Use this property to execute code when you create the primitive line. Setting the CreateFcn property on an existing primitive line has no effect. You must define a default value for this property, or define this property using a Name,Value pair during primitive line creation. MATLAB executes the callback after creating the primitive line and setting all of its properties.

If you specify this callback using a function handle, then MATLAB passes two arguments to the callback function when executing the callback:

  • The primitive line object — You can access properties of the primitive line object from within the callback function. You also can access the primitive line object through the CallbackObject property of the root, which can be queried using the gcbo function.

  • Event data — This argument is empty for this property. Replace it with the tilde character (~) in the function definition to indicate that this argument is not used.
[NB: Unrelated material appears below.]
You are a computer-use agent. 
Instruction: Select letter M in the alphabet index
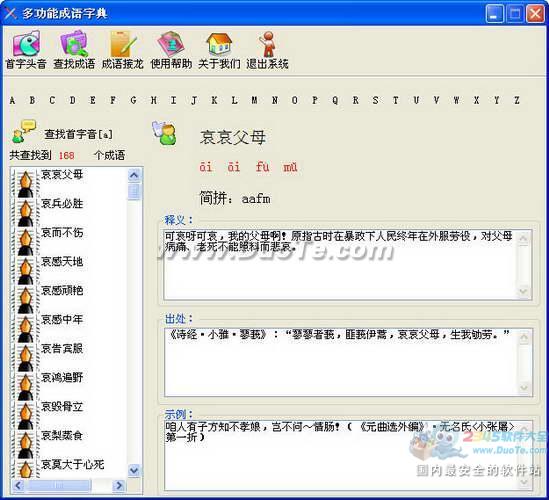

For more information on how to use function handles to define callback functions, see Callback Definition.

Example: @myCallback

Example: {@myCallback,arg3}

Deletion callback, specified as one of these values:

  • Function handle

  • Cell array containing a function handle and additional arguments

  • Character vector that is a valid MATLAB command or function, which is evaluated in the base workspace (not recommended)

Use this property to execute code when you delete the primitive line. MATLAB executes the callback before destroying the primitive line so that the callback can access its property values.

If you specify this callback using a function handle, then MATLAB passes two arguments to the callback function when executing the callback:

  • The primitive line object — You can access properties of the primitive line object from within the callback function. You also can access the primitive line object through the CallbackObject property of the root, which can be queried using the gcbo function.

  • Event data — This argument is empty for this property. Replace it with the tilde character (~) in the function definition to indicate that this argument is not used.

For more information on how to use function handles to define callback functions, see Callback Definition.

Example: @myCallback

Example: {@myCallback,arg3}

This property is read only.

Deletion status of primitive line, returned as 'off' or 'on'. MATLAB sets the BeingDeleted property to 'on' when the delete function of the primitive line begins execution (see the DeleteFcn property). The BeingDeleted property remains set to 'on' until the primitive line no longer exists.

Check the value of the BeingDeleted property to verify that the primitive line is not about to be deleted before querying or modifying it.